Mas como? Não há vitória mais fácil do que suprimir as diferenças teológicas, que à época pareciam tão essenciais, as “tradições dos antigos”, para desvalorizá-las radicalmente. Neste caso, o movimento tem de dar uma parada, chegamos à estação final, todos permanecem em seus asilos eclesiais com regular e amigável troca de visitas eucarísticas em mesas diferentes, mas cobertas para todos. Por acaso cremos que seja este o tipo de unidade que Cristo espera de nós? Que sejamos reconhecidos como seus discípulos com esse ideal de amor que faz desabrochar a indiferença?

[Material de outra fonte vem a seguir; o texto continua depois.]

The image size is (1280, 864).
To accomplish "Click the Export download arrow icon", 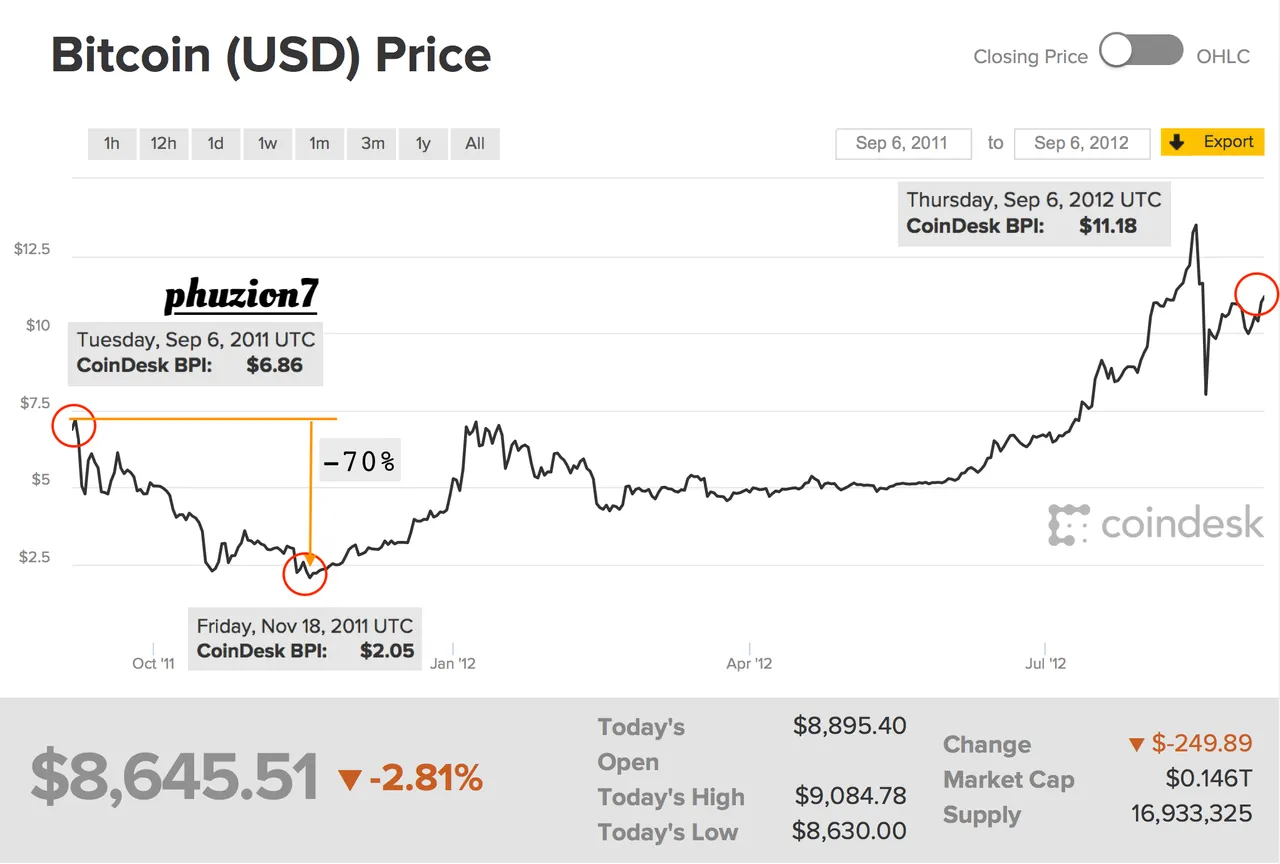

“Que bela alma cristã possuis”, num dia disse um monge do Athos ao padre (futuro cardeal) Yves Congar. “Se tivesses sido batizado, até poderias salvá-la”. Nessa intransigência, porém, que não está isenta de amor e de dor pela perda eventual de um próximo, ao menos existe clareza e honestidade.
A honestidade do movimento ecumênico foi substituída pela alegria da fraternidade universal. Sim, a alegria é uma forte mensageira da esperança, mas não a única. Quanto mais o ecumenismo caminhar, mais serão insuficientes as coisas já adquiridas: o reconhecimento recíproco do batismo, a possibilidade da oração comum, a concordância em algumas fórmulas teológicas. O sonho da unidade inevitavelmente se confronta com o mistério eucarístico, esculpido nas palavras e conceitos aos quais aderimos com força, com os quais não podemos fazer compromissos, mas que para os outros se tornam como pedras de nossos corações…
Talvez, na unidade que se constrói ocultamente, deva também chegar o momento do sofrimento. A alegria deve andar junto com a dor à qual denominarei o remédio ecumênico, com a amargura da hospitalidade impossível, porque antes que os filhos possam se unir também os pais devam ser reconciliados. Antes de chegar à mesa comum devemos também descobrir o Cristo comum, plenamente reconhecido na fé de um outro, mas também vivido com a mesma plenitude espiritual na Eucaristia. Ainda estamos divididos. Queremos nos unir. “Sem mim, nada podeis fazer” (Jo 15,5).
FONTE: Revista “JESUS” – Nº 12 / Dezembro/2003.
Tradução de Pe. José A. Besen – ITESC – Florianópolis, Janeiro/2004.